Pointing entries for text and elements
::::::

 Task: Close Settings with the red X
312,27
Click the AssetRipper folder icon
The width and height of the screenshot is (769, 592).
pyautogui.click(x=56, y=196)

::::::

» **WRITTEN EXERCISE**: Return each line of the entries above that contains the word "width".

» **REPLY**:
The width and height of the screenshot is (769, 592).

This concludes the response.